Treatment for diverticular diseases depends on the severity of symptoms. People showing no symptoms of diverticular disease are encouraged to exercise regularly and eat a high-fibre diet to avoid constipation and increased stress on the bowel wall. Your doctor may prescribe medication for pain and antibiotics for infections.
In patients with recurrent episodes of diverticulitis, leading to complications such as abscess, perforation, or fistula, surgical treatment may be recommended. Surgery involves removing the diseased section of your colon. There are two types of surgery:
Primary Bowel Resection: During this procedure, the affected portion of your intestine is removed and the healthy ends are reattached using a procedure known as anastomosis. Depending on the extent of damage to your intestine, primary bowel resection can be performed laparoscopically or using an open surgery technique.
- Open Colectomy
An open colectomy uses a single large incision approximately 15 – 25 cms down the center of the abdomen through the abdominal wall. The diseased section of bowel will then be removed through the incision. The two cut ends of bowel will be sewn together. Some soft tubes may be left in the abdomen to drain any accumulating fluids. Stitches or staples will be used to close the wound. A dressing will be placed over the incisions. With open colectomy, the recovery period in the hospital is usually, but not always, longer the laparoscopic procedure being between 5-7 days. This was the standard operation in the past and although minimally invasive laparoscopic surgical techniques have largely superseded the open procedure it may still be advised and performed in some cases.
- Laparoscopic Colectomy
Colectomy can also be performed using laparoscopic (keyhole) surgery. The surgeon will use a slender instrument (laparoscope), which is inserted through tiny incisions (cuts) in the abdomen. This eliminates the need for an abdominal incision.

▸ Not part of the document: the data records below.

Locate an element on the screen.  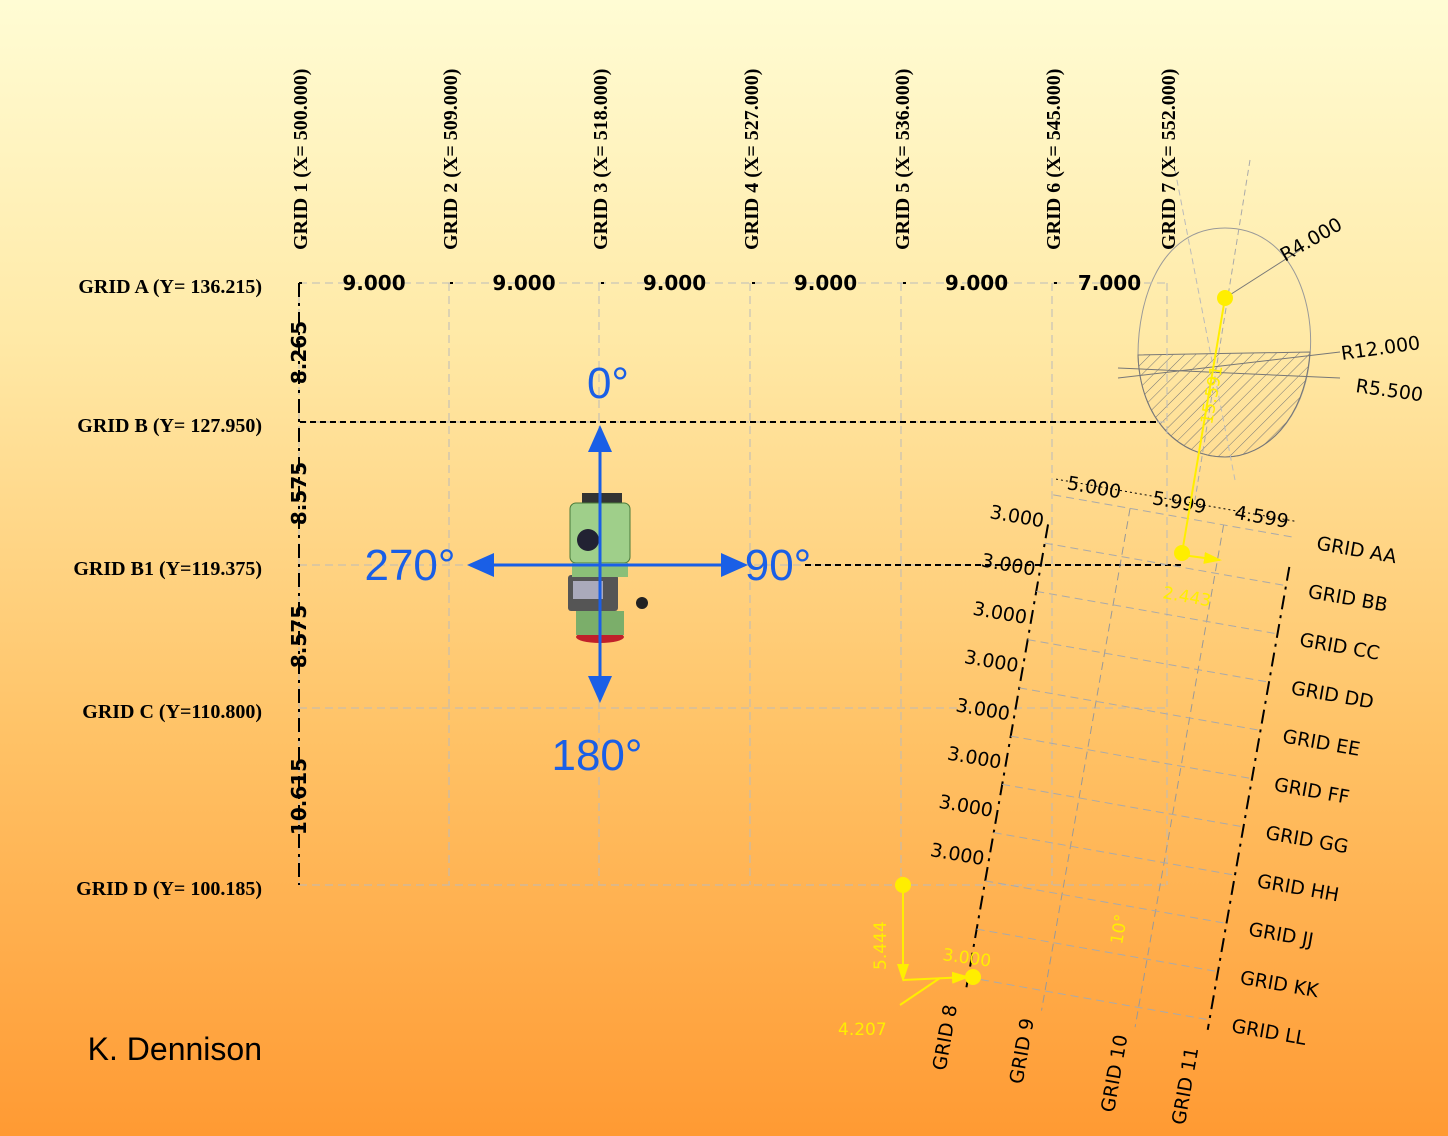
row-spacing: 8.265 is located at coordinates (299, 352). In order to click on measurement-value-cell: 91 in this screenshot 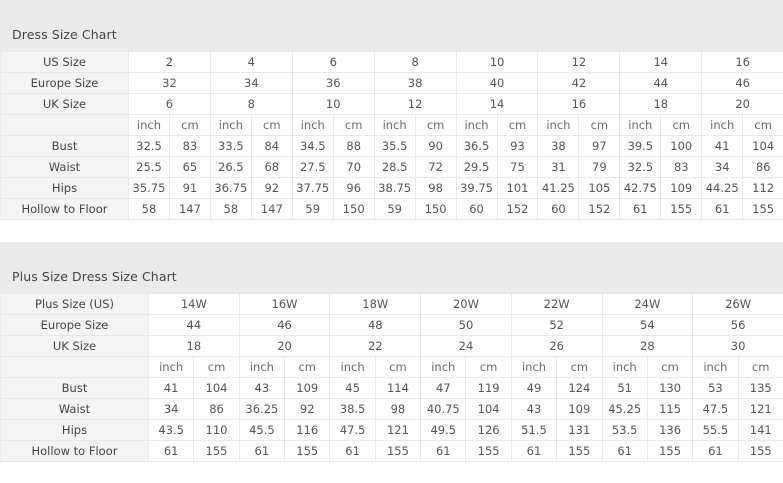, I will do `click(190, 188)`.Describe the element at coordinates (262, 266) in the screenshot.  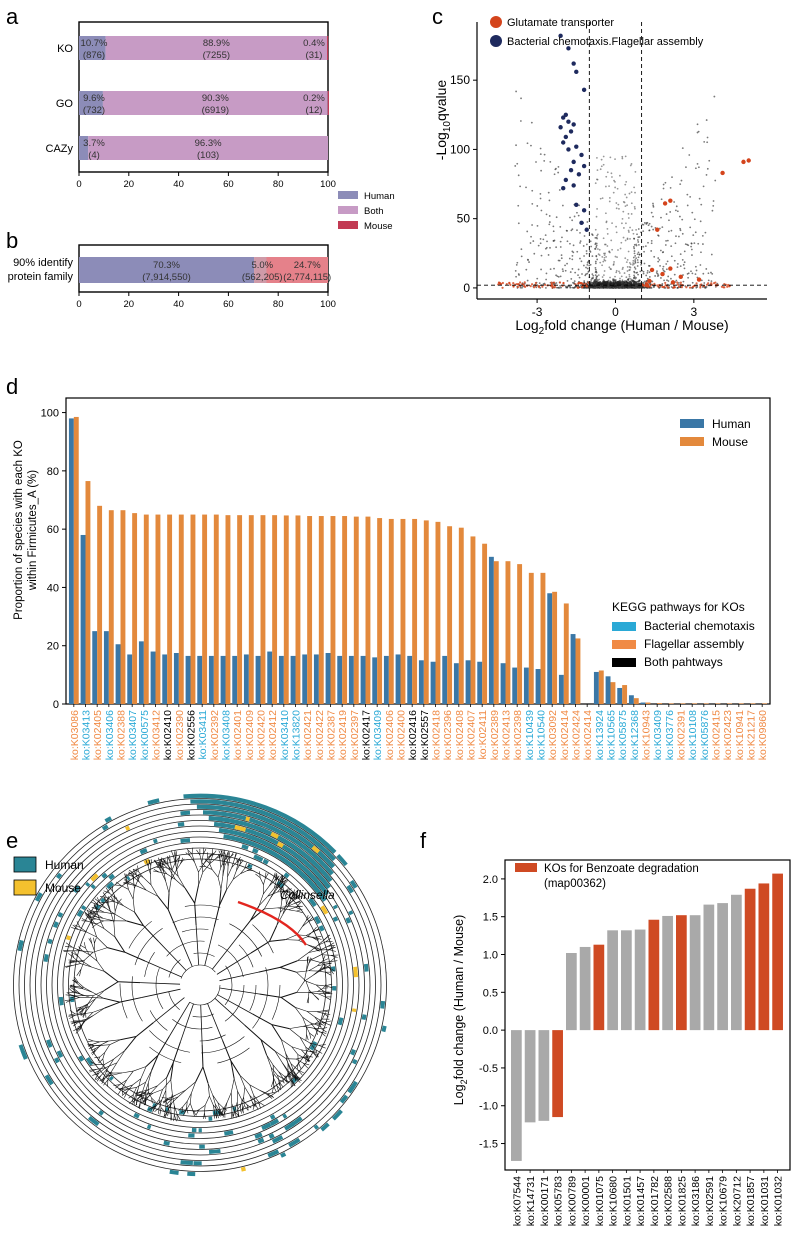
I see `pct-label: 5.0%` at that location.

Occasionally an operation that starts out as a laparoscopic colectomy turns into open surgery if the surgeon encounters unexpected difficulties.

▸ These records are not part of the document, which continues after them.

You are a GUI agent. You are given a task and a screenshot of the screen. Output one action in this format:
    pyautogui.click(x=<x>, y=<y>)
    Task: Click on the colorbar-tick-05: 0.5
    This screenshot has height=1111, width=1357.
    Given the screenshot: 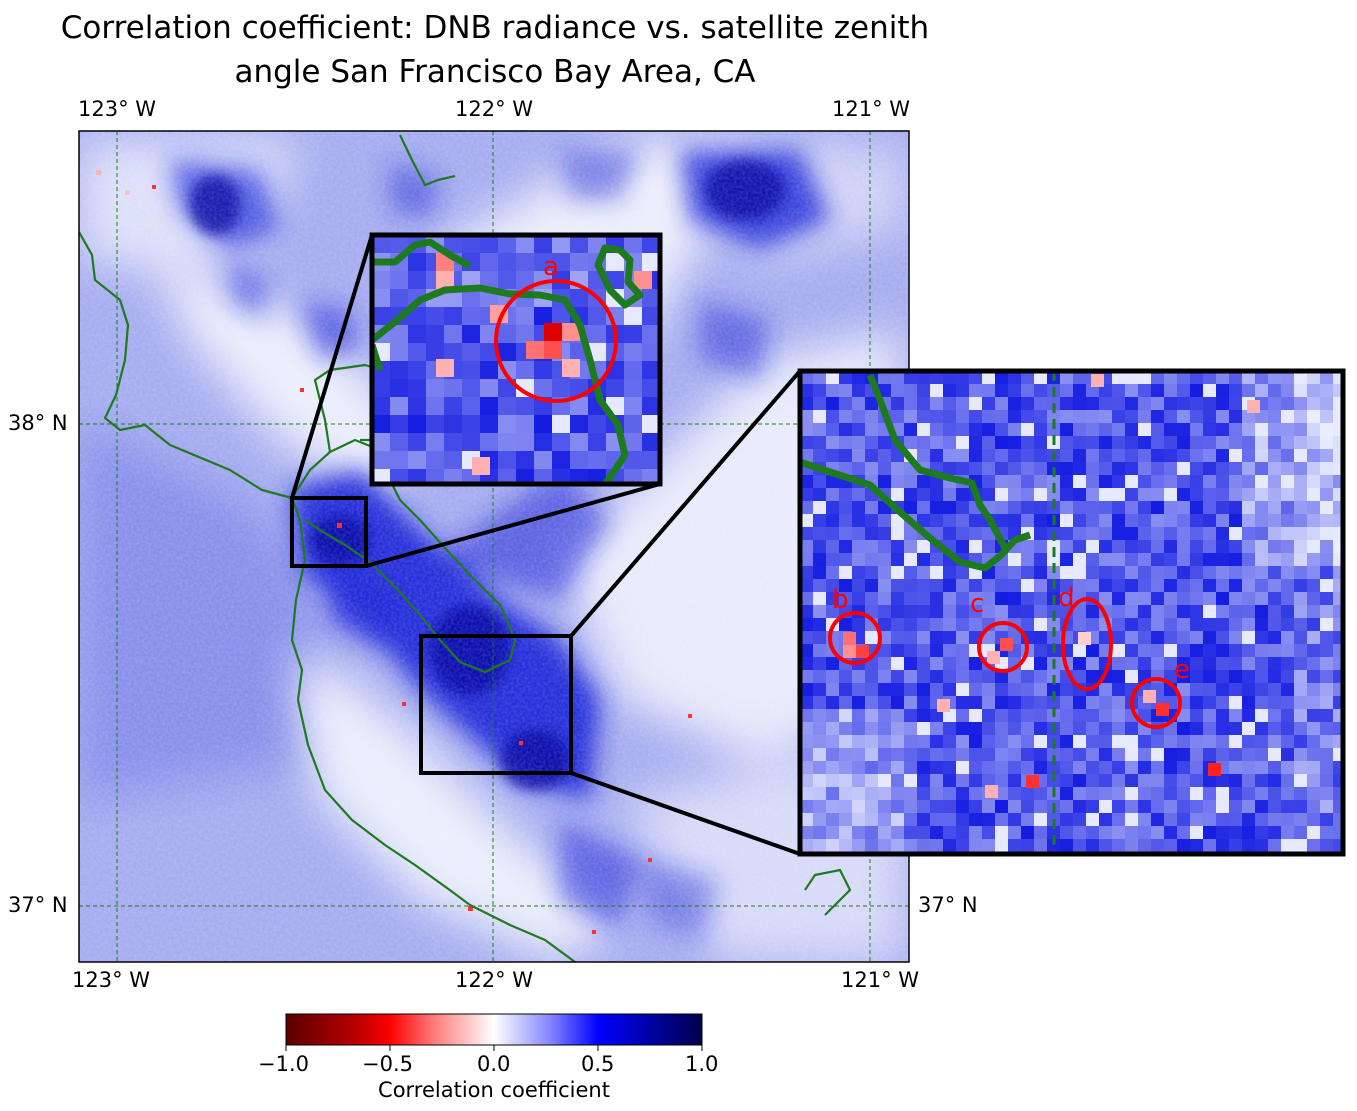 What is the action you would take?
    pyautogui.click(x=598, y=1064)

At Berwick Integrated Care we recommend laparoscopic colectomy wherever possible.
The advantage of primary bowel resection is that you will be able to have normal bowel movements after the surgery.
Bowel Resection with Colostomy: In cases where the bowel is significantly diseased and inflammation and infection widespread, your doctor may perform bowel resection with colostomy. During a colostomy, your doctor will create a surgical opening (stoma) in your abdominal wall and join the healthy part of your bowel to the skin creating a stoma. Waste from the colon flows through the stoma into a collecting bag (colostomy bag) attached to the stoma. Your surgeon may be able to perform another surgery later to re-join your colon and rectum once the inflammation has healed.